Эльфов неописуемо развеселило то, что такое ненасытное дитя человеческое станет есть тростник. Четверо из них залезли в карман его курточки и общими усилиями вытащили оттуда волшебную дудочку. С огромным трудом удалось им всунуть ее в рот мальчика. Затем они стали еще веселее танцевать вокруг него и на нем самом, да так рьяно, что когда они хохотали, на Лесном холме отзывалось эхо, словно от писка целого миллиона комариных роев.
Кнут не очень уверенно ощущал дудочку между губами, пока не начал дуть в нее. На сей раз дудочка заиграла: «Пи-и, пи-и! Хлип-хлип-хлип-п!» Сперва на Лесном холме замер веселый смех, а вскоре со всех сторон послышалась сотня тысяч всхлипываний, похожих на те звуки, что слышишь летом, когда дождь, как из ведра, льет над холмом. Кнут не видел своих крошечных врагов, но понял, что эльфы плакали, и ему показалось, будто почти грешно заставлять столь веселые существа так горько всхлипывать.
— Отпустите меня на волю, и вы снова будете смеяться, — пообещал Кнут эльфам.
Смеяться — величайшая радость эльфов, и летними вечерами они просмеивают всю свою короткую жизнь напролет. Немедленно сотни эльфов были готовы прогнать пауков, освободить пленника, распутать его руки и ноги и открыть его слипшиеся глаза. Кнут смог теперь увидеть своих крошечных врагов, он был все еще страшно зол и опять продудел: «Хлип-хлип-хлип-п!»
— Прощайте, крошки эльфы! — воскликнул Кнути быстро зашагал по лесной дороге.
«Мне надо остерегаться Лесного короля, — подумал Кнут, — он, должно быть, опаснее всех. Как там с моим уроком Катехизиса?»
«Что это значит?..» — вспомнил он Катехизис.
Вскоре Кнут подошел к поросшему морошкой торфяному болотцу у самой обочины дороги.
«Не худо бы, верно, сорвать мимоходом несколько ягодок, раз раньше четырех пополудни меня не накормят», — подумал Кнут. Там, на его пути, лежал огромный поверженный ствол ели, и чтобы добраться к болотцу, Кнуту пришлось перелезать через него. Но едва он очутился среди густых и пышных еловых ветвей, как Ствол Ели, к великому ужасу Кнута, поднялся и взревел грубым голосом:
— Гляньте-ка, Кнут-Дударь! Здравствуй! Отчего ты нынче так с лица спал?
Кнут так и остался висеть высоко над землей на верхушке ели, но, набравшись смелости, ответил:
— А как мне с лица не спасть, коли со вчерашнего обеда у меня во рту, кроме раскаленного железа, застывшего ртутного серебра, маковой росинки да комариной ножки, ничего не было?

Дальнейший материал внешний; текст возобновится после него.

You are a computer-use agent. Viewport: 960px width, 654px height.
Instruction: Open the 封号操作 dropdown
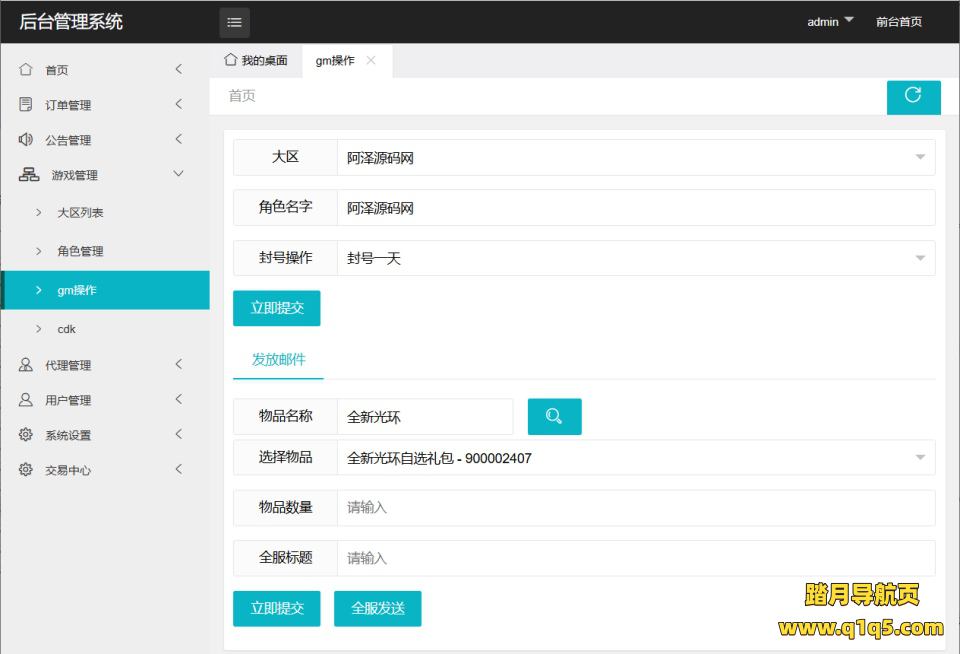click(635, 258)
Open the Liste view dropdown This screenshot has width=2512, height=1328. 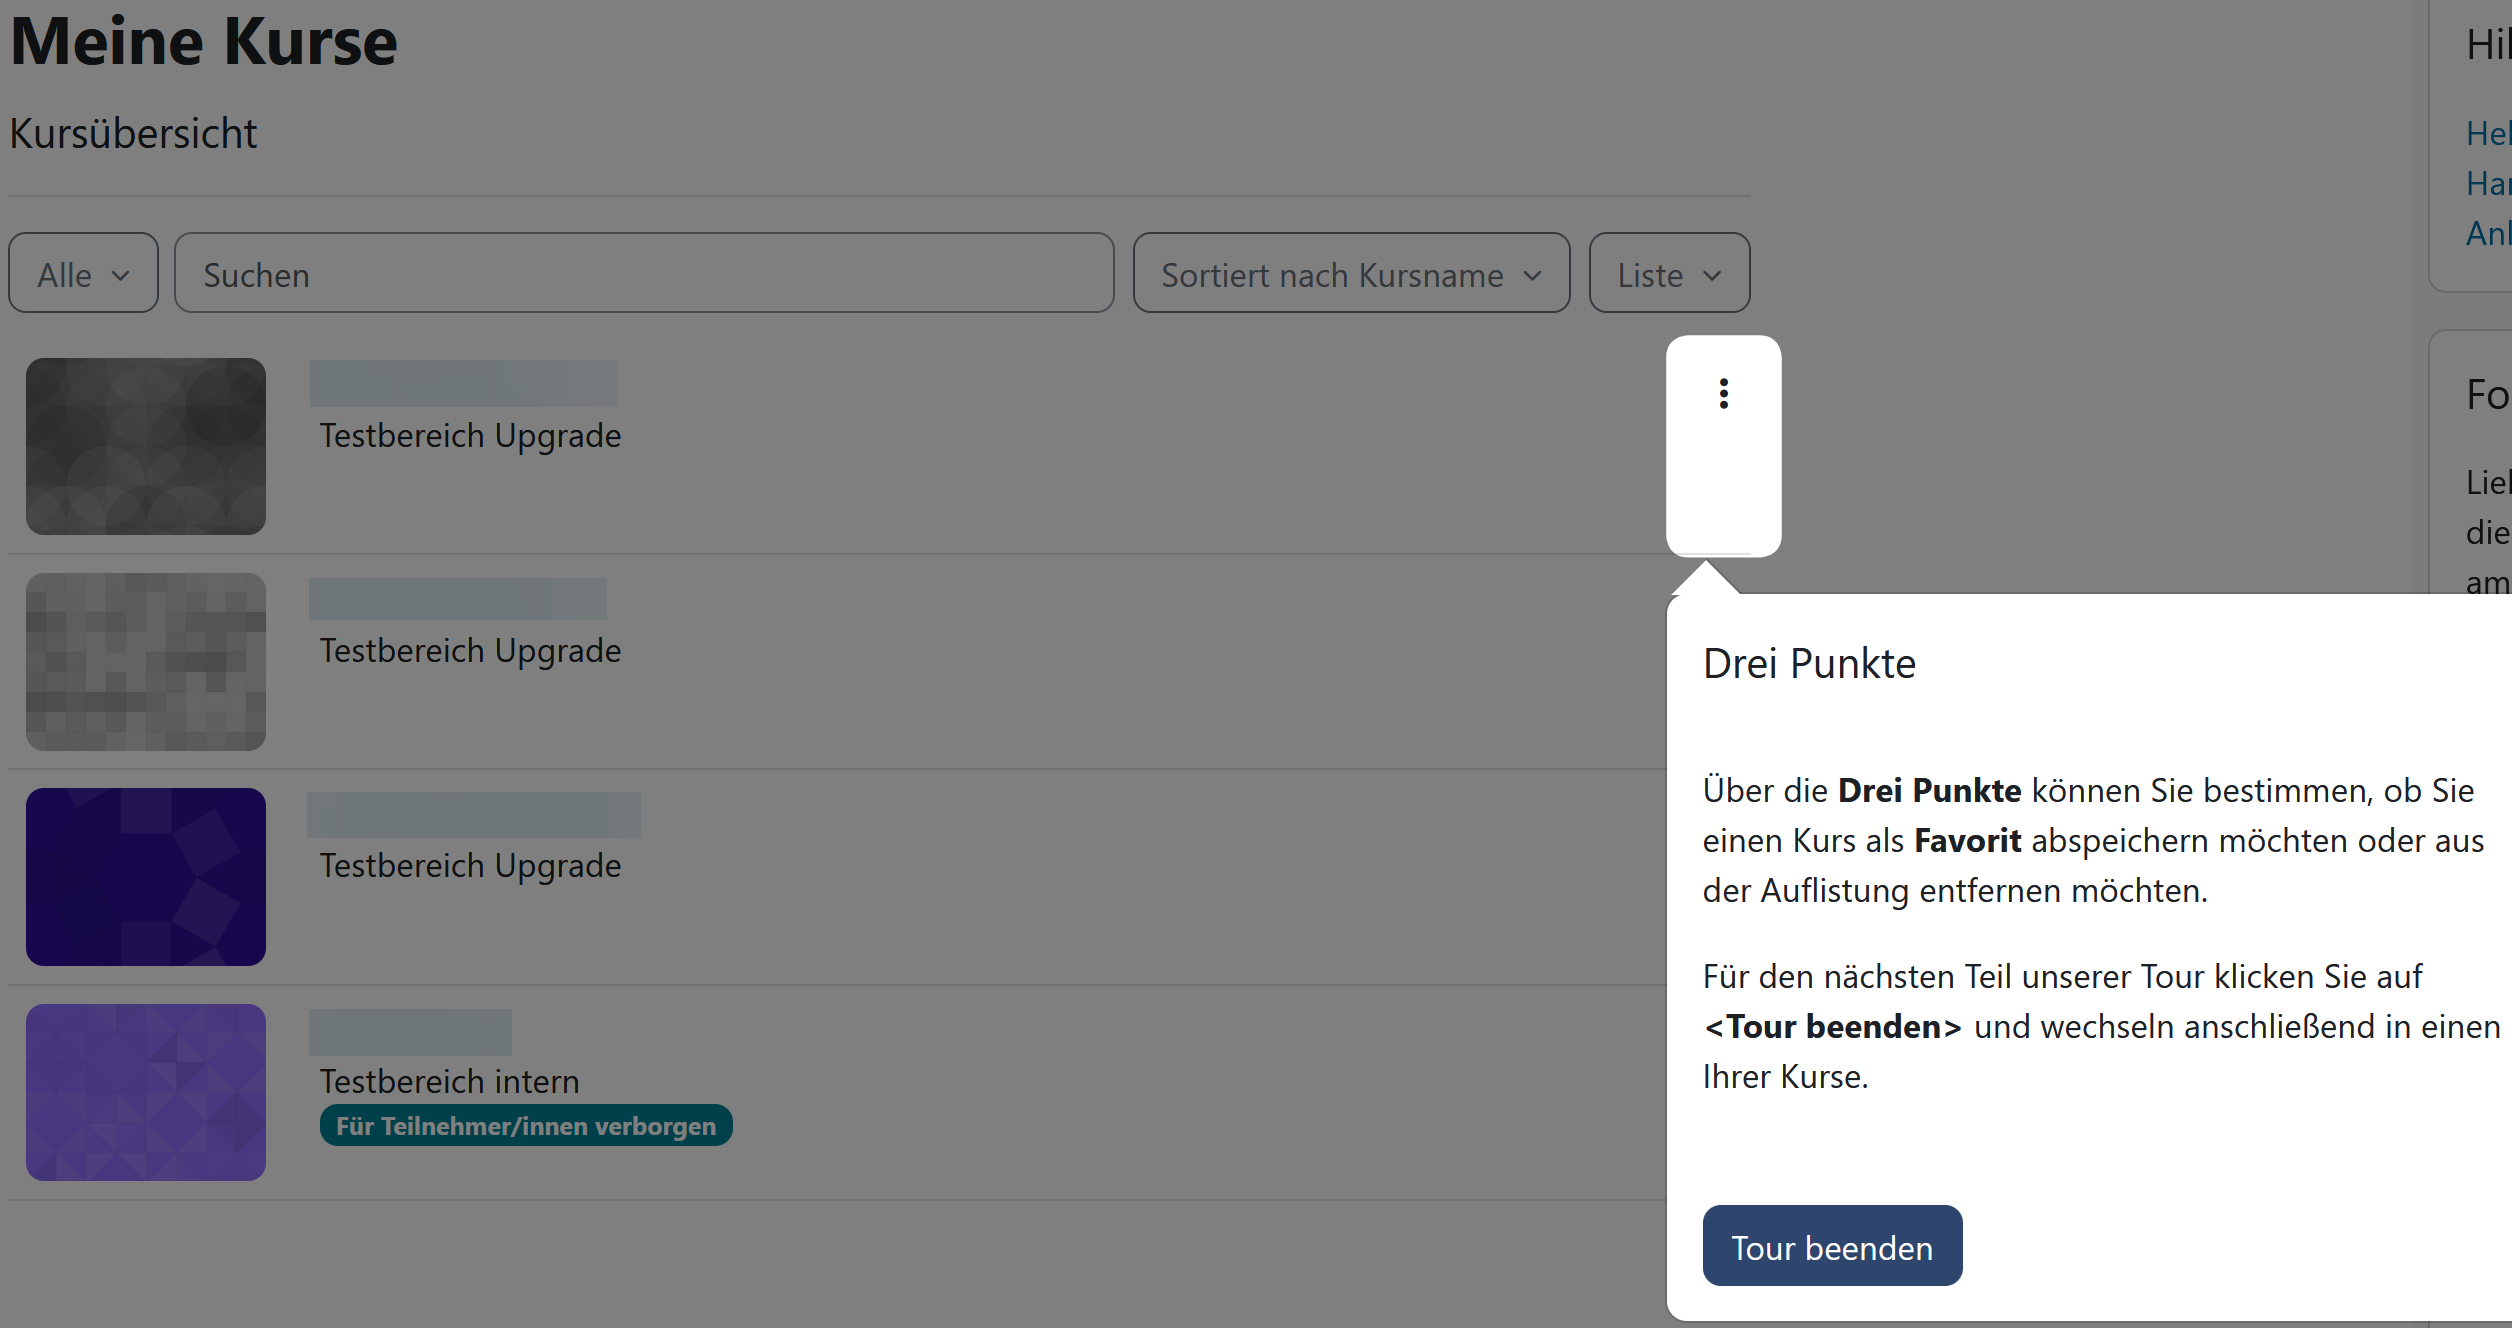pyautogui.click(x=1668, y=274)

— Да как ты смел помешать моему послеобеденному сну? — спросил Ствол Ели. — Разве тебе не ведомо, что я — Лесной король и владычествую над всеми деревьями и болотами на семь миль окрест? Видел ты мой замок? Разве худо я живу?
Кнут ничего не видал кругом, кроме дикой безлюдной вересковой пустоши, но все же отважился смиренно спросить, не дозволят ли ему спуститься вниз, к болотцу, и сорвать несколько ягодок морошки.
— Это еще что? Какие ягодки морошки? — взревел Лесной король. — Возьми сосну вместо поварешки и хлебни семь бочек болотной воды. Вот это, по-нашему, еда, это — мое любимое блюдо!
— А нельзя ли мне лучше съесть бочку яблочного пюре да одну — в меру полную — яму меда диких пчел? — спросил Кнут.
— Яблочное пюре? Да я из тебя самого яблочное пюре сделаю! Ты нарушил мой послеобеденный сон! Королевский орел, жалую тебе мальчишку, изруби его на гуляш для твоих орлят!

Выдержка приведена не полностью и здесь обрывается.